Pour les défenseurs du capitalisme, nous assistons à une
économie mondiale dite « heureuse » qui se spécialise à l’échelle des
continents, se veut ouverte à tous ceux qui avaient été délaissés jusque là et
supprime progressivement les protections sociales durement gagnées au cours des
ans par les salariés. Sans oublier que ce soit disant gagnant-gagnant s'est
arrêté le jour où les règles imposées par les puissants n’ont plus été
respectées par les soi-disant plus faibles. La concurrence est généralisée et
notre modèle social se retrouve de nouveau en grand danger. Les défenseurs du
libre-échange acceptent le principe que cette posture fasse de nombreuses
victimes, parce que pour eux, il n’y en a pas d’autre. L’évolution du monde est
paraît-il ainsi faite de gagnants et de perdants, et dans l’ensemble la très
grande majorité des acteurs s’y retrouve. Ces théoriciens libéraux pourraient
avouer que c’est avant tout une très petite minorité qui prospère et que la
mondialisation libérale est une dérèglementation et privatisation des biens et
services publics.
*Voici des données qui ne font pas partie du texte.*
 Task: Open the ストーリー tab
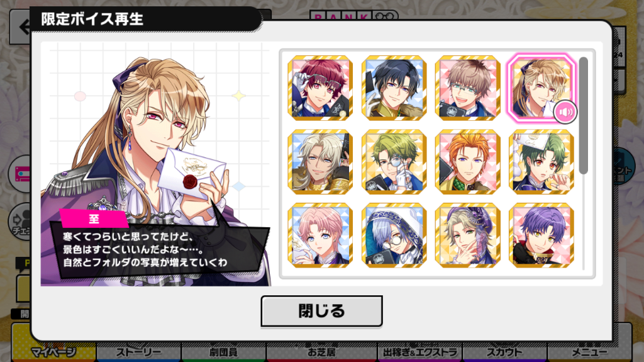point(139,353)
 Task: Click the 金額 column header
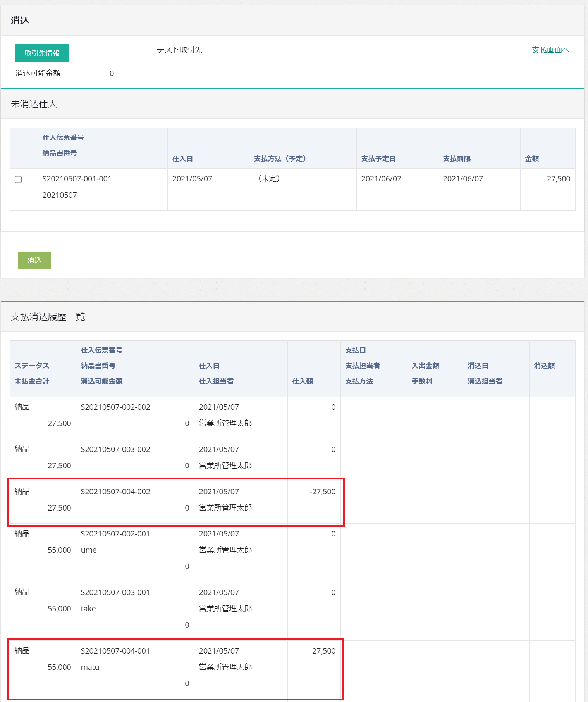[532, 159]
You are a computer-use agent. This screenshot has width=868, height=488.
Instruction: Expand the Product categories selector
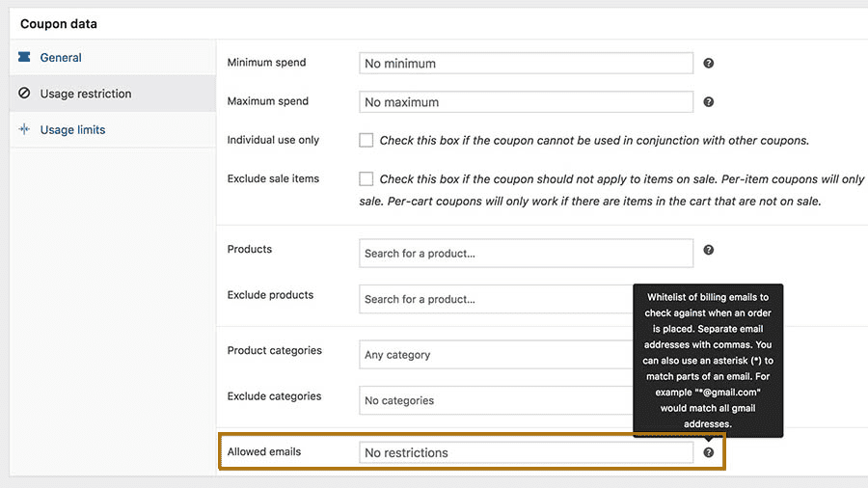[x=496, y=355]
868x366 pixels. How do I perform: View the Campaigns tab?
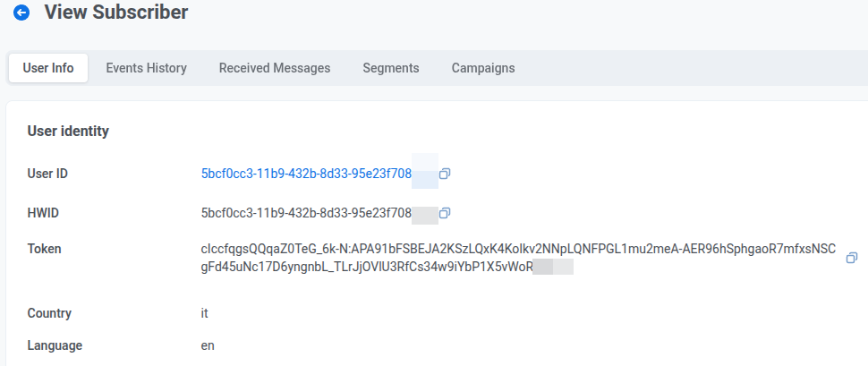483,68
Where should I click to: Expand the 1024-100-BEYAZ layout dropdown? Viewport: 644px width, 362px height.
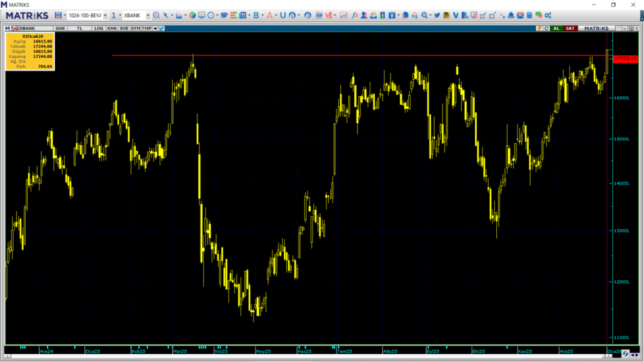point(105,15)
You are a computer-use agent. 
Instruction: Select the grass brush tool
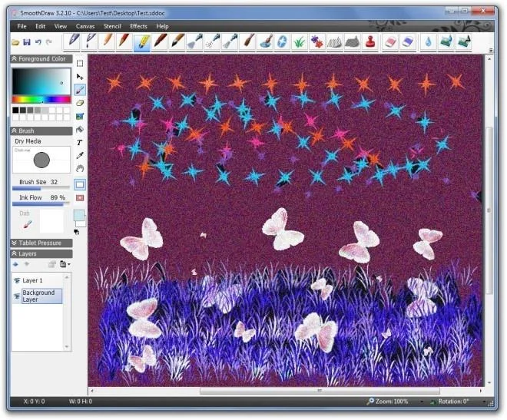pos(300,42)
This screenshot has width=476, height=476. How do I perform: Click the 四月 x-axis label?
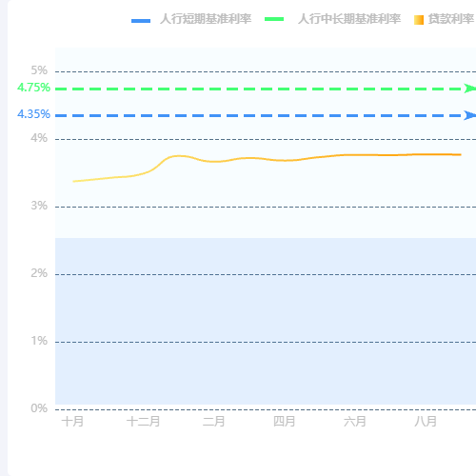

Ce n’est pourtant pas cette mondialisation qui avait été
imaginée à la fin des années soixante par une jeunesse qui rejetait l’ordre
établi.
Pendant trop d’années nos pays occidentaux ont vécu
grâce à un endettement public et privé consumériste, financé en partie (surtout
aux Etats-Unis) par ceux que nous faisions travailler (la Chine en priorité).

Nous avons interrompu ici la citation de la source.